The Opportunity
Enabling Unit Level Traceability & Labelling on all semiconductors
The semiconductor industry supply chain needs more than ever the tools required for Unit Level Traceability of semiconductors. This is needed when a semiconductor fails in the field. Mission-critical devices require an investigation. The Root Cause Anaylis is most effective when the semiconductor X & Y position on the wafer is available. Saving time, guesswork and sometimes limiting siginifically a recall.

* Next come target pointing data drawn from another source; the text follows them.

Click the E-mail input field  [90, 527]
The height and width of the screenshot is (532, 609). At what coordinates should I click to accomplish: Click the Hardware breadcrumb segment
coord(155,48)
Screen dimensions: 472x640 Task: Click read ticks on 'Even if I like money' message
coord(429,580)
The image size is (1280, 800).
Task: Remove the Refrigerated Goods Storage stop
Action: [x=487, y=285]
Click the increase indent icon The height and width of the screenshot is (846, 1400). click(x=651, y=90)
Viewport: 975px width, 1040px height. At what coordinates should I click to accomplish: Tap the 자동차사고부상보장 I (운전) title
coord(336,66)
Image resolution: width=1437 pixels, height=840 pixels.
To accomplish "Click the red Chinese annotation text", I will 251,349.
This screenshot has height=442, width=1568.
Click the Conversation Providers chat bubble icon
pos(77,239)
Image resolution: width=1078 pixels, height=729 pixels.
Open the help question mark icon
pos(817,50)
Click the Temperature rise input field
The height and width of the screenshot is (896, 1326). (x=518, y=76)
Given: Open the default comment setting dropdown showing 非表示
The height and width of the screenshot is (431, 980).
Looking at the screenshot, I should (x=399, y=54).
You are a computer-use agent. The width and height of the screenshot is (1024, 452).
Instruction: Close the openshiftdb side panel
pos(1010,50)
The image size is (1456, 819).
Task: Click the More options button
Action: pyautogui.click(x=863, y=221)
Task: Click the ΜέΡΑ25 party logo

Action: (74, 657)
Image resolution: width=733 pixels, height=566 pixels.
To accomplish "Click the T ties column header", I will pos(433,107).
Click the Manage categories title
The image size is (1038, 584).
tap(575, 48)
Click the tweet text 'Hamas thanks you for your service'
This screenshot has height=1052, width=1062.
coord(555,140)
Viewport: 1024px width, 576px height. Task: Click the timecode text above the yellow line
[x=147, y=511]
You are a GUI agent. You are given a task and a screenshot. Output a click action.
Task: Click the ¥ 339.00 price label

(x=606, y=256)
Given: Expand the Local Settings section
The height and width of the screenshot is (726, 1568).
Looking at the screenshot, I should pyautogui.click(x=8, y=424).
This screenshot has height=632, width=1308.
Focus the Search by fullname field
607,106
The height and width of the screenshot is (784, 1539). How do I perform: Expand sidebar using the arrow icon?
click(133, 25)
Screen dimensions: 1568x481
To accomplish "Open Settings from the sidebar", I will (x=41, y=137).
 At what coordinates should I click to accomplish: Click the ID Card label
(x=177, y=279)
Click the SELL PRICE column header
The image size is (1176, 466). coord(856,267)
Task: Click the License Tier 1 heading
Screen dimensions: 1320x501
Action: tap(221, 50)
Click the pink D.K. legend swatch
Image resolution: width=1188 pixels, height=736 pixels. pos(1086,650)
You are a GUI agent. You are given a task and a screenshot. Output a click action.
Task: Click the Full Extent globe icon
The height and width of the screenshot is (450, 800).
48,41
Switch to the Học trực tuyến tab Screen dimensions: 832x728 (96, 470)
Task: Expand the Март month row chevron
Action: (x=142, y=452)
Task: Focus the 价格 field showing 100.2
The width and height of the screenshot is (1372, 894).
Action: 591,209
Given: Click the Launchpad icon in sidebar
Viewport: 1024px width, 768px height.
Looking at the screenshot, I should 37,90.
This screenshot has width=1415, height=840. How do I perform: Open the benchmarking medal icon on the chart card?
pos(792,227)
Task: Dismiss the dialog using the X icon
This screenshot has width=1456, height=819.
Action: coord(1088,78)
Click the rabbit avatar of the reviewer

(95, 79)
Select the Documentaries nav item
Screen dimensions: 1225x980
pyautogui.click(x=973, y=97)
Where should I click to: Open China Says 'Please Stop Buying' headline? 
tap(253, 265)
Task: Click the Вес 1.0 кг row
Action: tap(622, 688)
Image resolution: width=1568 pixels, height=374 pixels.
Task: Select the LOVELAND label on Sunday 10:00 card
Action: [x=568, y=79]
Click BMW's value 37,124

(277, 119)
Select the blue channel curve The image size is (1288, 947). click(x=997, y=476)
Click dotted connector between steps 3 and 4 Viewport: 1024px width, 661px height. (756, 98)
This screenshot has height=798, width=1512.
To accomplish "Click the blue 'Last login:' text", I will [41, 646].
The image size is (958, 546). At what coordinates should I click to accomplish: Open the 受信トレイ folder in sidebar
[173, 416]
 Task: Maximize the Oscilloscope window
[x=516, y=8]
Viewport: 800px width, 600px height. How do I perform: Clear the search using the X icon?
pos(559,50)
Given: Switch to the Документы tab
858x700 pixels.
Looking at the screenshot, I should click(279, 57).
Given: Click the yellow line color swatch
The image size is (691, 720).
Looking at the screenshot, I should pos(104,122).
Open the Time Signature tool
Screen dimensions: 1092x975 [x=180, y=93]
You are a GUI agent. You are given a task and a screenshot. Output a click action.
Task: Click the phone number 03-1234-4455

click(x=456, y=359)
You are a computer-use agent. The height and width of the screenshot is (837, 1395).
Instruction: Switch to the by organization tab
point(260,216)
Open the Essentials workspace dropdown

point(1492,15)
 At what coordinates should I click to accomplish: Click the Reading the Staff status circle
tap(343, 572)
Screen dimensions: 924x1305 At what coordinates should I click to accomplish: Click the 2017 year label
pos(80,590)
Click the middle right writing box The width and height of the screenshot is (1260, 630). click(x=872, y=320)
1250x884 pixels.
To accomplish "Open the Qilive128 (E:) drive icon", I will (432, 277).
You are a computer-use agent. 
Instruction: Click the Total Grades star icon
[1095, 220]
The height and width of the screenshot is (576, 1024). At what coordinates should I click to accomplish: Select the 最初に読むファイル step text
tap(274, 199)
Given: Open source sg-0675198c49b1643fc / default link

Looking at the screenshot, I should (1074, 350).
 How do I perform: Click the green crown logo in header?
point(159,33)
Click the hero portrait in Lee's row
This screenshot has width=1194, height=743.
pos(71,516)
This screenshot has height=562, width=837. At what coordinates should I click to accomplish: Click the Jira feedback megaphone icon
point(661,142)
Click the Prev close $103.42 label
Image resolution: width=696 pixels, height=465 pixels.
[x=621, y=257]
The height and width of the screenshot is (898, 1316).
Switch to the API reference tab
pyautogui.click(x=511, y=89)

Industry driver for adopting Digitho's Unit Level Traceability and Labelling Solution
Supply Chain Complexity
The semiconductor industry supply chain is highly complex as many stakeholders have specific and specialized role from the fabrication to the final assembly of a
device.
In addition, Fabless (design house) are developing new semiconductor design which sometimes delegates the execution of the semiconductor to an aggregator. In other situations, one semiconductor design ends up with multiple competing devices.
Making semiconductors is designed around the principle that all parts are identical, using lithographic processes to optimize throughput and quality.
Semiconductor Design for Added Functionalities
The complexity of the design of semiconductors is bringing new challenges
for the industry.
With chiplets, removing the black packaging brings in additional issues with labelling. In addition, the chip design on a chip or 2D design was usually produced in one FAB in a fully integrated design. Today, the components of a chiplets are sourced from multiple FABs and the traceability of each components is becoming even more difficult.
Mission-Critical Applications
Life-Saving and life-sustaining devices are examples of Mission Critical devices.
The .semiconductors in those devices, especially sensors (MEMS), have a key role in the operation of the device, and today’s solutions do not allow Unit Level Traceability.
The lack of ULT or label is a growing issue as mass recalls are required.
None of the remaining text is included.